[DATA SUPPLIED Boundary: Start]
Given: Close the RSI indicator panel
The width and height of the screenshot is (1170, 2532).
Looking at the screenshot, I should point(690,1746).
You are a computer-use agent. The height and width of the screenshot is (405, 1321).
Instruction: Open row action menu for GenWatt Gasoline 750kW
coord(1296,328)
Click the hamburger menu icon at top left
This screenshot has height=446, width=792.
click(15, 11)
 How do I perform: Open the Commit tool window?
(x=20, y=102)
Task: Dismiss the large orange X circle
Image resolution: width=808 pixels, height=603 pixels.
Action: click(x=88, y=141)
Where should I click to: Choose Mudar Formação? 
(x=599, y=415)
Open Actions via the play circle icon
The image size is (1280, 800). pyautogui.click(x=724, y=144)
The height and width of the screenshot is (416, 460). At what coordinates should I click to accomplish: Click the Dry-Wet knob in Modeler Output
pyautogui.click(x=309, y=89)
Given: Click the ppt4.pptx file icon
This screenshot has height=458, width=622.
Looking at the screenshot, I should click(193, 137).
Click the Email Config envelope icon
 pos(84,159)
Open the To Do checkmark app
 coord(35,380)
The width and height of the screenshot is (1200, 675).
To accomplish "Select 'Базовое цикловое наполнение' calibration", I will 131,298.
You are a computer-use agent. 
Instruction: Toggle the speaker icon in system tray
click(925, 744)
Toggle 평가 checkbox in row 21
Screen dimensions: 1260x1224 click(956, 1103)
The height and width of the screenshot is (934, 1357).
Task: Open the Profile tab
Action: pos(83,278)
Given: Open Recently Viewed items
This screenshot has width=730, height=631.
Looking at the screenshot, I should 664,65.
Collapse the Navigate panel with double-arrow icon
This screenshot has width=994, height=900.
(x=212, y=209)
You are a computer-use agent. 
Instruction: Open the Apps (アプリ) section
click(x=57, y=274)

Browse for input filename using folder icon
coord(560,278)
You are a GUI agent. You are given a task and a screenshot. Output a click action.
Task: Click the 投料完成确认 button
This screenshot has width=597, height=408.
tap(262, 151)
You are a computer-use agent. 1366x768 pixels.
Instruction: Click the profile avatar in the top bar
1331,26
[DATA SUPPLIED Boundary: End]
[ACTIVITY] Transcribe the entries exactly.

[RESPONSE BOX]
Given: Close the RSI indicator panel
The width and height of the screenshot is (1170, 2532).
Looking at the screenshot, I should point(690,1746).
You are a computer-use agent. The height and width of the screenshot is (405, 1321).
Instruction: Open row action menu for GenWatt Gasoline 750kW
coord(1296,328)
Click the hamburger menu icon at top left
This screenshot has height=446, width=792.
click(15, 11)
 How do I perform: Open the Commit tool window?
(x=20, y=102)
Task: Dismiss the large orange X circle
Image resolution: width=808 pixels, height=603 pixels.
Action: click(x=88, y=141)
Where should I click to: Choose Mudar Formação? 
(x=599, y=415)
Open Actions via the play circle icon
The image size is (1280, 800). pyautogui.click(x=724, y=144)
The height and width of the screenshot is (416, 460). At what coordinates should I click to accomplish: Click the Dry-Wet knob in Modeler Output
pyautogui.click(x=309, y=89)
Given: Click the ppt4.pptx file icon
This screenshot has height=458, width=622.
Looking at the screenshot, I should click(193, 137).
Click the Email Config envelope icon
 pos(84,159)
Open the To Do checkmark app
 coord(35,380)
The width and height of the screenshot is (1200, 675).
To accomplish "Select 'Базовое цикловое наполнение' calibration", I will 131,298.
You are a computer-use agent. 
Instruction: Toggle the speaker icon in system tray
click(925, 744)
Toggle 평가 checkbox in row 21
Screen dimensions: 1260x1224 click(956, 1103)
The height and width of the screenshot is (934, 1357).
Task: Open the Profile tab
Action: pos(83,278)
Given: Open Recently Viewed items
This screenshot has width=730, height=631.
Looking at the screenshot, I should 664,65.
Collapse the Navigate panel with double-arrow icon
This screenshot has width=994, height=900.
(x=212, y=209)
You are a computer-use agent. 
Instruction: Open the Apps (アプリ) section
click(x=57, y=274)

Browse for input filename using folder icon
coord(560,278)
You are a GUI agent. You are given a task and a screenshot. Output a click action.
Task: Click the 投料完成确认 button
This screenshot has width=597, height=408.
tap(262, 151)
You are a computer-use agent. 1366x768 pixels.
Instruction: Click the profile avatar in the top bar
1331,26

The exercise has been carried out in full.